**AIM OF THE TASK:** Filter these entries down to lines holding "agent".

====== DATASET RECORDS

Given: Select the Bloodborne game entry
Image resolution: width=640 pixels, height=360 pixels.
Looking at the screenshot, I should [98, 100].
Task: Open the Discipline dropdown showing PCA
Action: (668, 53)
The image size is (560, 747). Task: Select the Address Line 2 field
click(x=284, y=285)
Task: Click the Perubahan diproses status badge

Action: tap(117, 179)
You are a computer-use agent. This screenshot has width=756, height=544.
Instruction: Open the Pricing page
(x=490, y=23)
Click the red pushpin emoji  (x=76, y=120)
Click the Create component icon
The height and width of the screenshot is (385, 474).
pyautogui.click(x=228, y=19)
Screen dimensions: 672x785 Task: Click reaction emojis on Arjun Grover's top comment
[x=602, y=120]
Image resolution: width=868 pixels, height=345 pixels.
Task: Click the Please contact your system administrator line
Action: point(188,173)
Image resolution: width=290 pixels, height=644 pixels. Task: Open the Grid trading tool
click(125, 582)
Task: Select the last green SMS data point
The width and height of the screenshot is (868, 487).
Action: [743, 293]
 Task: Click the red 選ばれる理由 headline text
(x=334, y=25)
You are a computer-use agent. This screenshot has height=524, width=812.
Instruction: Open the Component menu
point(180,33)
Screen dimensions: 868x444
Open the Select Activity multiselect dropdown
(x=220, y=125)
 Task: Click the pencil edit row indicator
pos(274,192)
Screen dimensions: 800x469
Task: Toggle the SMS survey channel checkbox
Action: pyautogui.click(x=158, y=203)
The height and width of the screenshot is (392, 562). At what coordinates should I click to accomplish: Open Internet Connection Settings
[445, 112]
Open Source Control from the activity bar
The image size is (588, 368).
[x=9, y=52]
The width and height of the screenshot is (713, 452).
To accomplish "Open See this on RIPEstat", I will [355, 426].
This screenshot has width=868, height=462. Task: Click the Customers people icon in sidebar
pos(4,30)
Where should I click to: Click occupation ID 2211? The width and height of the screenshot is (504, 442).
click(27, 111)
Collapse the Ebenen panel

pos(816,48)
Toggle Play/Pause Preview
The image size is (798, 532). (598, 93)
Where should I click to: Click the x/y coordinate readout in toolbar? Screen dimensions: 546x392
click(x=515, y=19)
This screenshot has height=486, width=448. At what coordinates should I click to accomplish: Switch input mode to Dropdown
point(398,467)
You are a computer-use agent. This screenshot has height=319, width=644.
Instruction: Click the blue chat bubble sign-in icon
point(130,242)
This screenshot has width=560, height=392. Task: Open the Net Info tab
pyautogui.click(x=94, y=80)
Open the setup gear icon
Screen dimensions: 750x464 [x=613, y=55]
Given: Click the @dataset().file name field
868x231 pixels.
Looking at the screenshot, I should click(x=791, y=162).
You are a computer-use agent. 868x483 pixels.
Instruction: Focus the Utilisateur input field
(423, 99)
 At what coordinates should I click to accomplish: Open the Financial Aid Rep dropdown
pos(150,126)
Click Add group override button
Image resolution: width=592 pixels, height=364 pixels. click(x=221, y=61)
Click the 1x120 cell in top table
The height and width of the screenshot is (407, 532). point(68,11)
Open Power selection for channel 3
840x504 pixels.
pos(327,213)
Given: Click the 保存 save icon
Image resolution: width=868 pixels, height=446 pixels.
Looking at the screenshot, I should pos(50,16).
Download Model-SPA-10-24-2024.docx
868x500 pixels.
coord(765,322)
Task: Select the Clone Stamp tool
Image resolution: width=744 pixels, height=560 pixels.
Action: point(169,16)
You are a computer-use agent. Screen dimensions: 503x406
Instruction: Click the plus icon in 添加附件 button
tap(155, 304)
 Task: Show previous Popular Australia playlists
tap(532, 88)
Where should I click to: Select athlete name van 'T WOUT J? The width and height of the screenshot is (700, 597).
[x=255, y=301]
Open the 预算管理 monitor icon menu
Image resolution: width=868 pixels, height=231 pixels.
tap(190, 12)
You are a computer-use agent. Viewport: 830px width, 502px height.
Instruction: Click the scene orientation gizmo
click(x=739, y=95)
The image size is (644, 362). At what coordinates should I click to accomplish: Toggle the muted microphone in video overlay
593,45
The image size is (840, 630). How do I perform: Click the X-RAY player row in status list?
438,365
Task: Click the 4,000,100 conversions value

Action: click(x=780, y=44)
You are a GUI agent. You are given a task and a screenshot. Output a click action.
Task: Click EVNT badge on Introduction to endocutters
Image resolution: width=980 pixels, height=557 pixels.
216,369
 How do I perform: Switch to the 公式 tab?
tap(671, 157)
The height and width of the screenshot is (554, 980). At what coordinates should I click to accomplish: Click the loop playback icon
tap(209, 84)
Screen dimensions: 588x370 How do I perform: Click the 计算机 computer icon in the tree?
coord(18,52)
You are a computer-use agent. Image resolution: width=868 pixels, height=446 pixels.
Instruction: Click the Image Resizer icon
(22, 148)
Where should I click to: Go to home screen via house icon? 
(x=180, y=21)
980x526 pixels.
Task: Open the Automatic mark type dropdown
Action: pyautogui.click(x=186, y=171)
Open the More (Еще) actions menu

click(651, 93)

============

**RESPONSE TO THE EXERCISE:**
You are a computer-use agent. This screenshot has width=756, height=544.
You are a computer-use agent. This screenshot has height=524, width=812.
You are a computer-use agent. This screenshot has height=319, width=644.
You are a computer-use agent. 868x483 pixels.
You are a computer-use agent. Screen dimensions: 503x406
You are a computer-use agent. Viewport: 830px width, 502px height.
You are a GUI agent. You are given a task and a screenshot. Output a click action.
You are a computer-use agent. Image resolution: width=868 pixels, height=446 pixels.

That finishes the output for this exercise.